Saved entries:
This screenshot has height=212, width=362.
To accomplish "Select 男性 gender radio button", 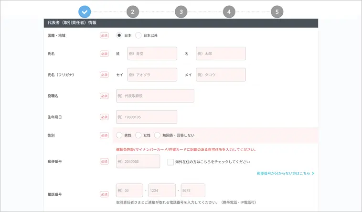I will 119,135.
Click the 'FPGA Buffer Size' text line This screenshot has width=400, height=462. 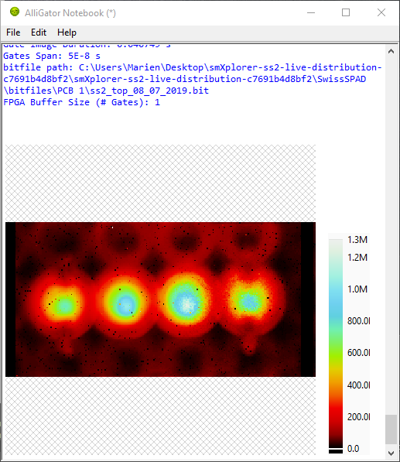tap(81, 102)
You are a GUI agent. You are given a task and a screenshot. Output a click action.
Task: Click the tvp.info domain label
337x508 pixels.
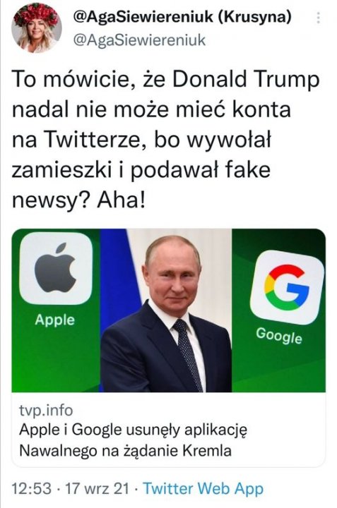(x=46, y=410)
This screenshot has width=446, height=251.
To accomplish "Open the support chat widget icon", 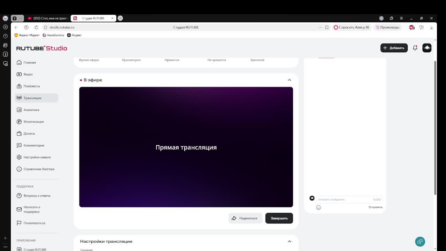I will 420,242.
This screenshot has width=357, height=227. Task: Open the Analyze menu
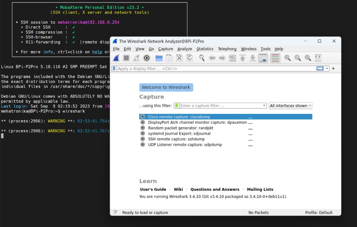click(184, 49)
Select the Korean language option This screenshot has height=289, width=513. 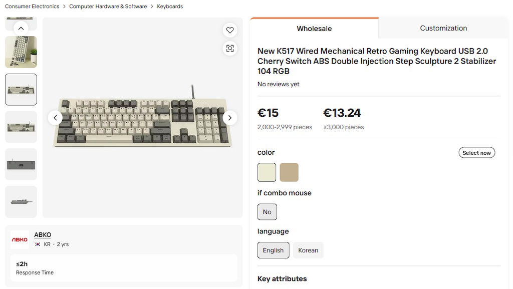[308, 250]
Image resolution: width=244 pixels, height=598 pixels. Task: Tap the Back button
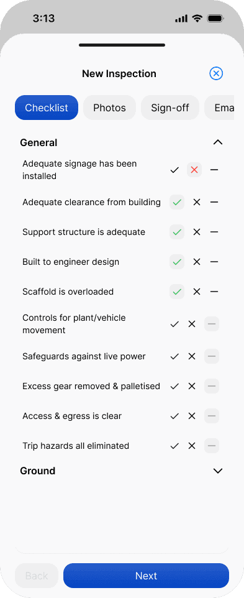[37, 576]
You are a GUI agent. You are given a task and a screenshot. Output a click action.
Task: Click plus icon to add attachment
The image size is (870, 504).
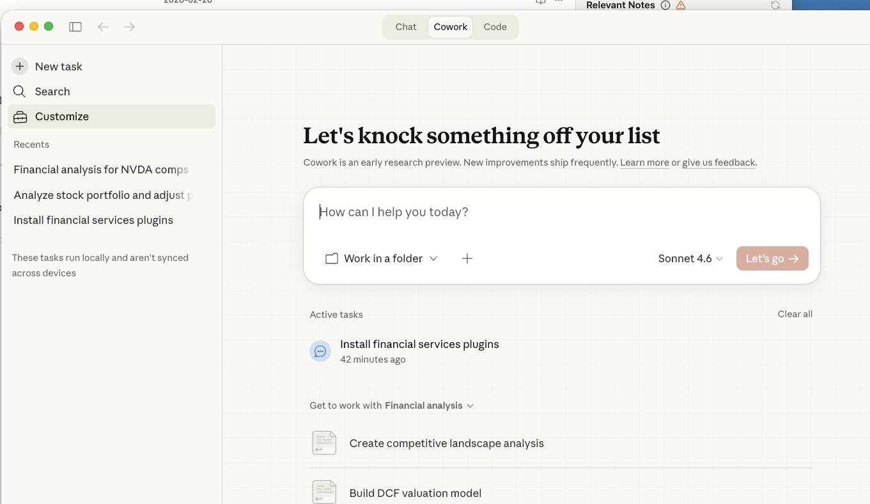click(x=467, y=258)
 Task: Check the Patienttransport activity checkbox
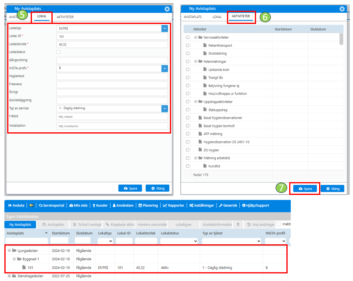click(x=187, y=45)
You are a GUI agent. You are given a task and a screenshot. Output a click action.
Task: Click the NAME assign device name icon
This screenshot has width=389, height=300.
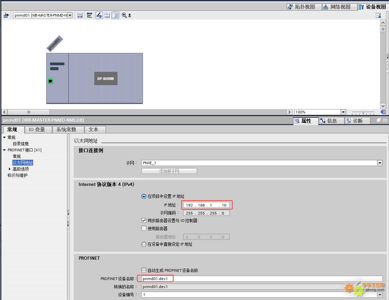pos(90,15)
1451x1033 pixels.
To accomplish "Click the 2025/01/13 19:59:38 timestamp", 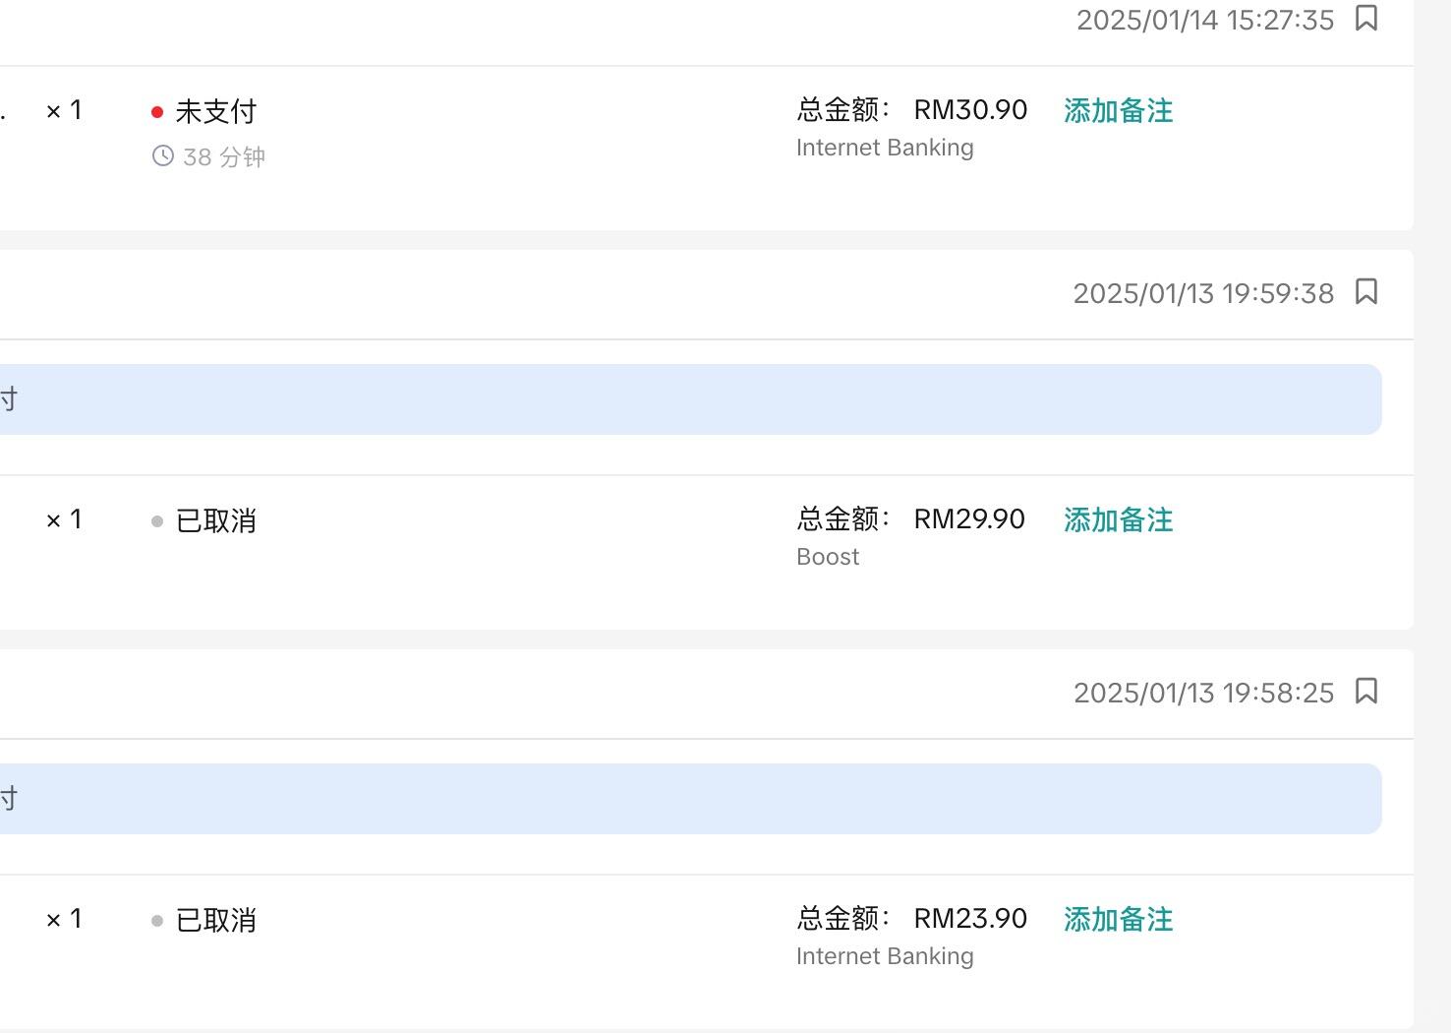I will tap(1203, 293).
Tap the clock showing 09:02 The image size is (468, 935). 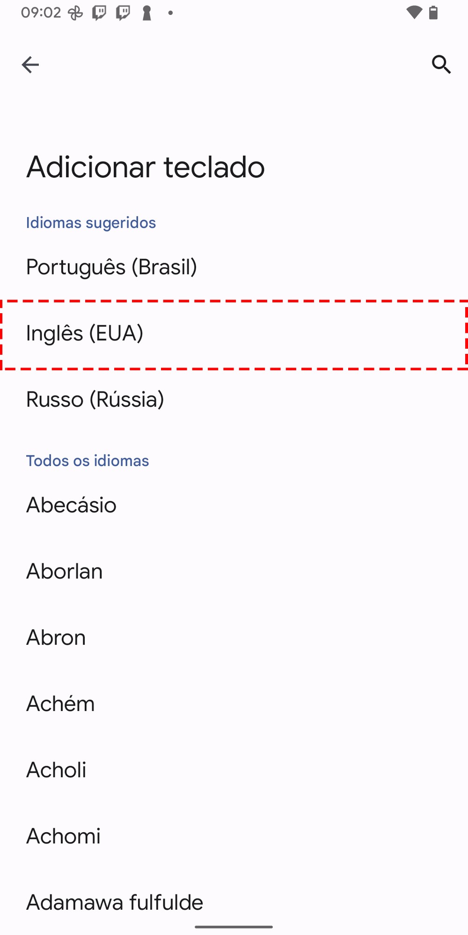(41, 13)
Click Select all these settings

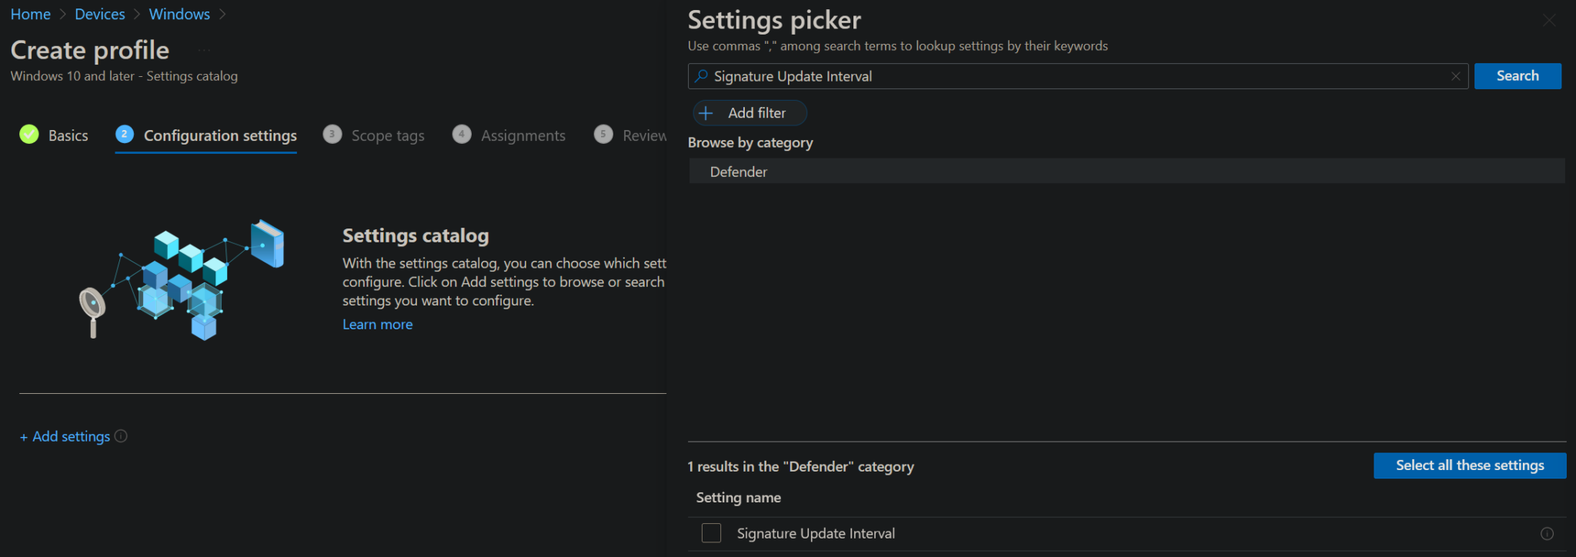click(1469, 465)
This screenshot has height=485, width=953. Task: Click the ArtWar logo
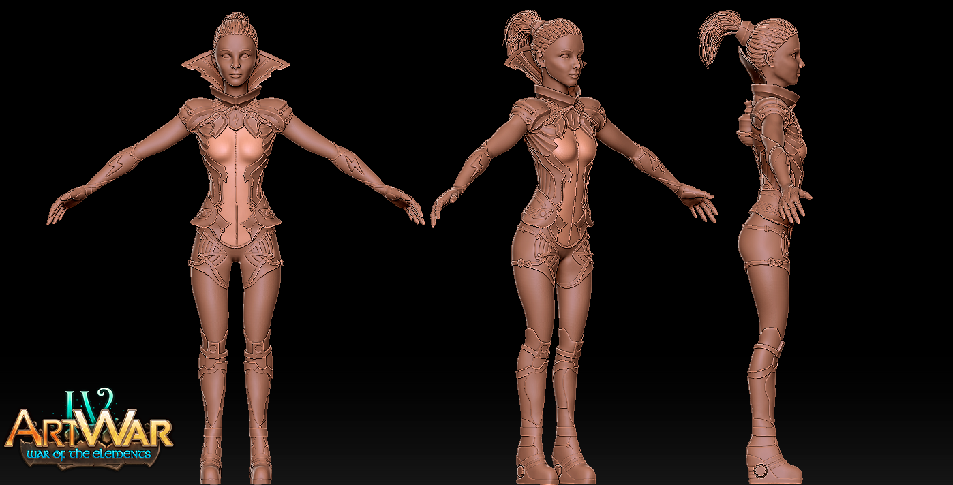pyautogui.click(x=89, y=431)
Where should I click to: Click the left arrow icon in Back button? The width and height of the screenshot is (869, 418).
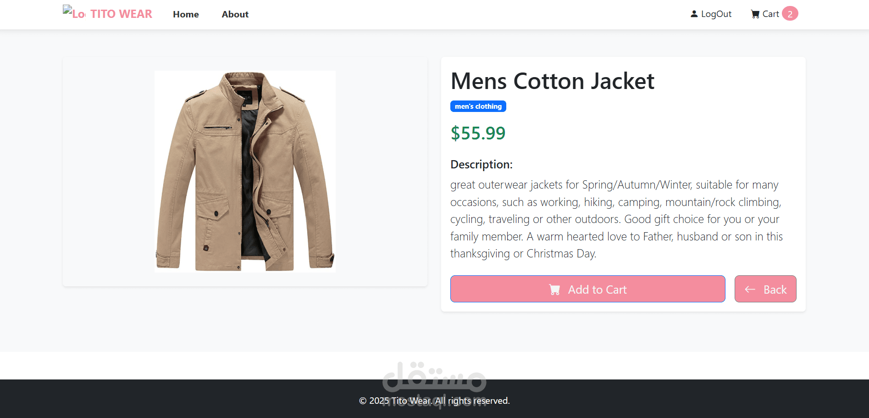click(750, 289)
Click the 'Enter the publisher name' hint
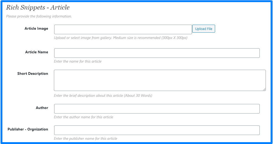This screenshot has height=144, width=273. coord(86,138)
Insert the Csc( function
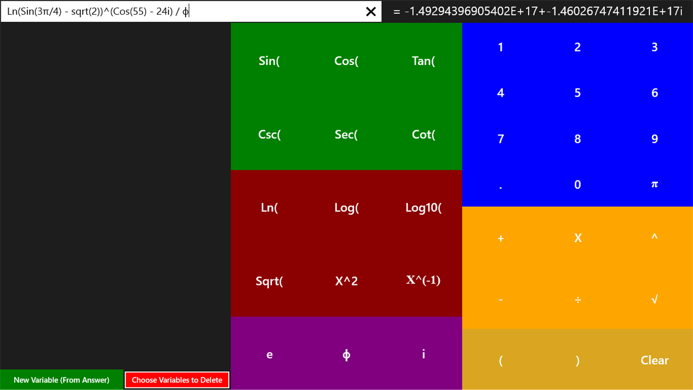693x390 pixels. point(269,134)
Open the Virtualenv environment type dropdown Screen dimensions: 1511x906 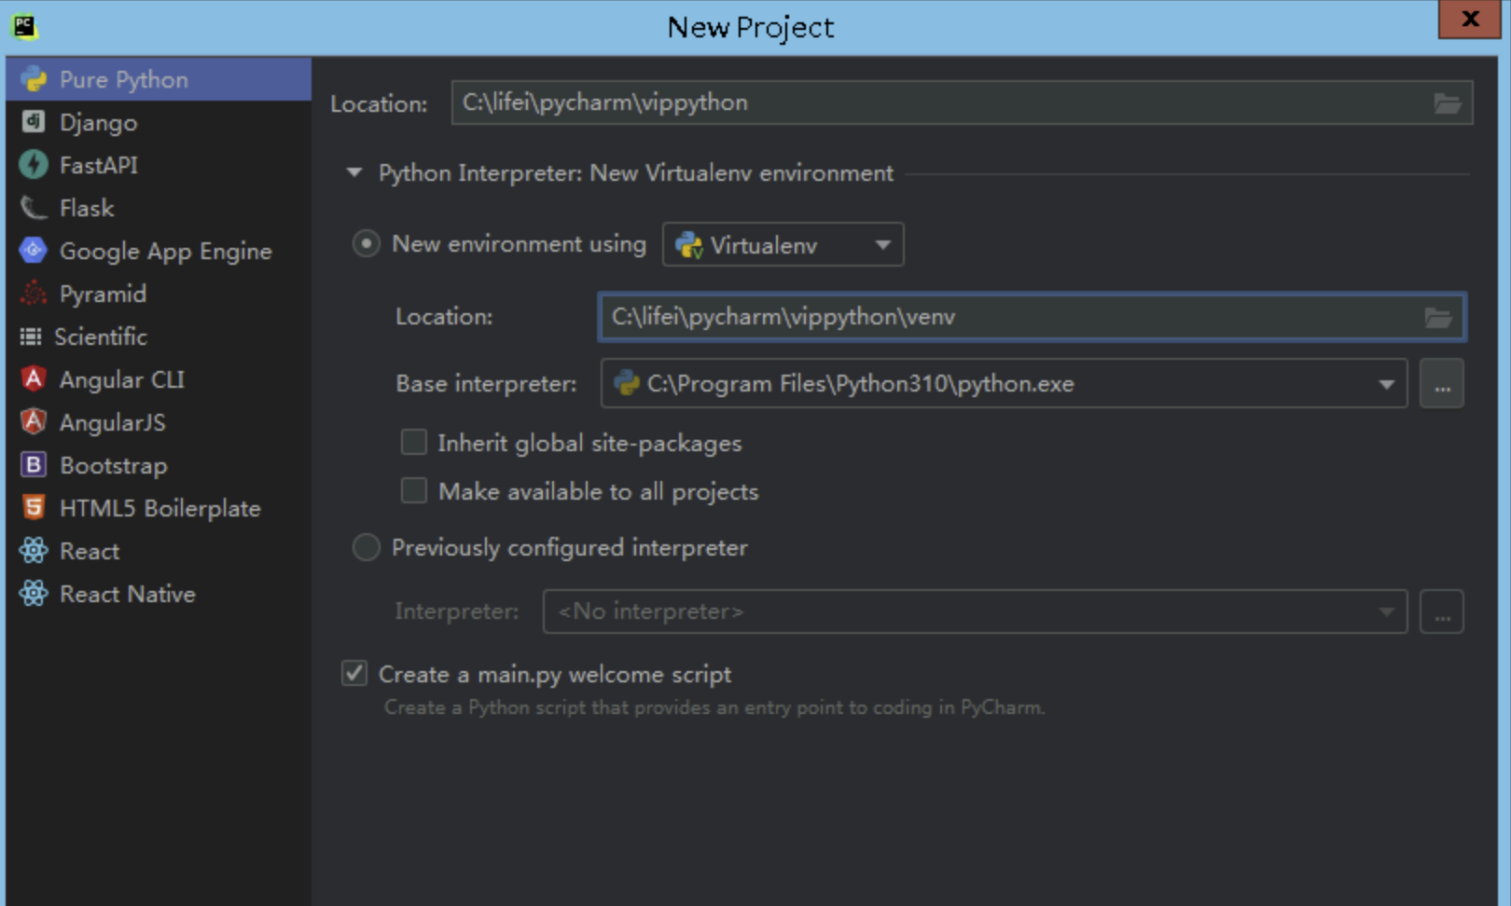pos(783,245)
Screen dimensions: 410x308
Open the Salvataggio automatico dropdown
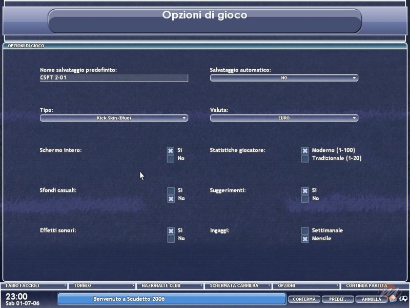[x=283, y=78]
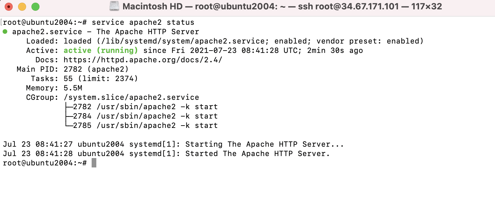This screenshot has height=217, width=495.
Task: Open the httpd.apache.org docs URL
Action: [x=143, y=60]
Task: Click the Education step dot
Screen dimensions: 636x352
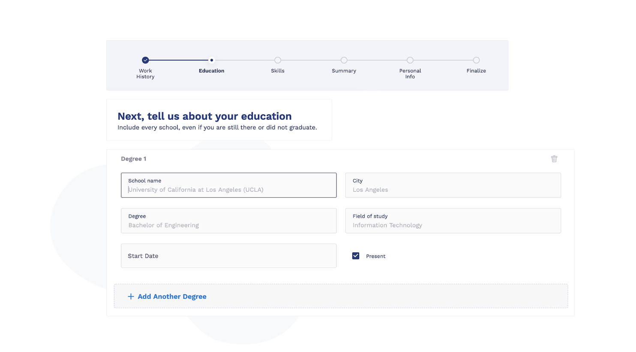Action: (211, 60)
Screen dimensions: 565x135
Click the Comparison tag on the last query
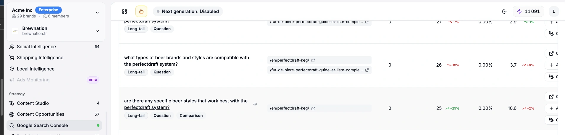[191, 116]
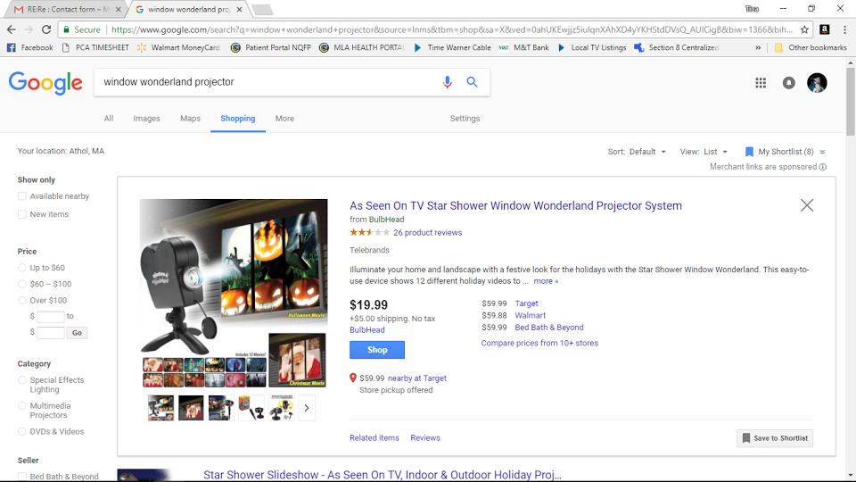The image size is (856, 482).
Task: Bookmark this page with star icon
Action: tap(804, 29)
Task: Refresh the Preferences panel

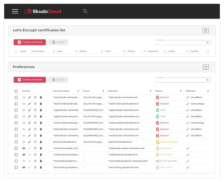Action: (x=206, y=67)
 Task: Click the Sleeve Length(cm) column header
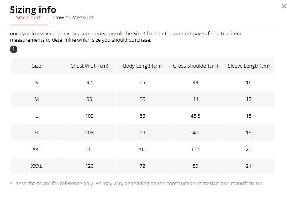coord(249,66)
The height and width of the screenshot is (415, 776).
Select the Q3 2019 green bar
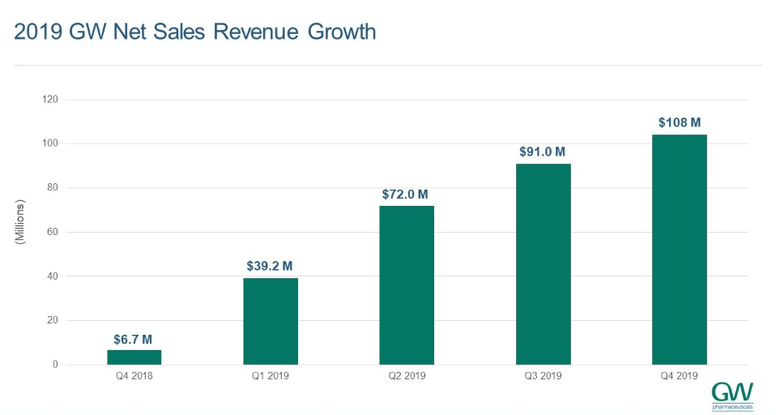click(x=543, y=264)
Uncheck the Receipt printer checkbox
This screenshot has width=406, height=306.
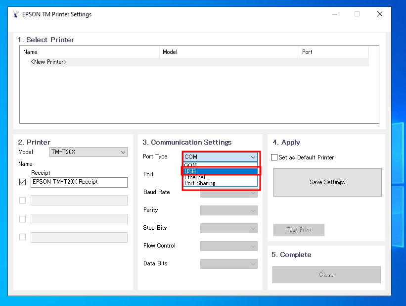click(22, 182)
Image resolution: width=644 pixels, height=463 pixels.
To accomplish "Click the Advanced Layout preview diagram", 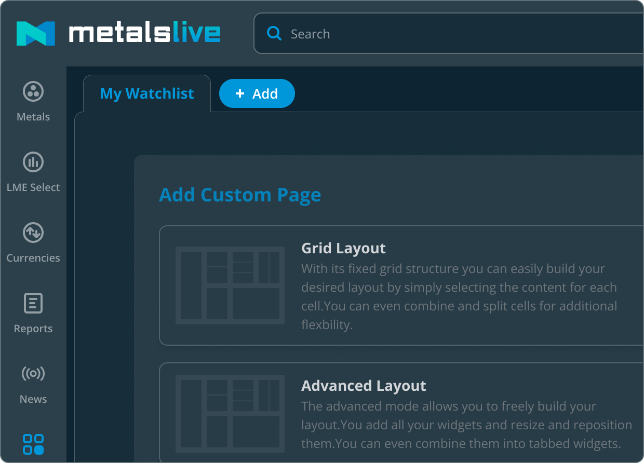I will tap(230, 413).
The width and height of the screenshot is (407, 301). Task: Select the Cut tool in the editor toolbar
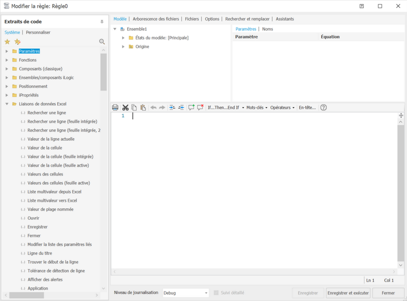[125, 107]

TASK STATEMENT —
Keep to the lines above from the line with "Open the Salvataggio automatico dropdown" to the line with "Image resolution: width=644", and set down exactly those, inclusive, with nothing else and every picture left out.

WRITTEN ANSWER —
Open the Salvataggio automatico dropdown
[x=283, y=78]
This screenshot has height=217, width=495.
Task: Open the httpd.apache.org docs URL
Action: [x=143, y=60]
Task: Click the Education step dot
Screen dimensions: 636x352
Action: (211, 60)
Screen dimensions: 565x135
Click the Comparison tag on the last query
[191, 116]
The image size is (856, 482).
Task: Bookmark this page with star icon
Action: tap(804, 29)
Task: Refresh the Preferences panel

Action: (x=206, y=67)
 Task: Click the Sleeve Length(cm) column header
coord(249,66)
The height and width of the screenshot is (415, 776).
Select the Q3 2019 green bar
click(x=543, y=264)
Uncheck the Receipt printer checkbox
This screenshot has width=406, height=306.
click(22, 182)
Image resolution: width=644 pixels, height=463 pixels.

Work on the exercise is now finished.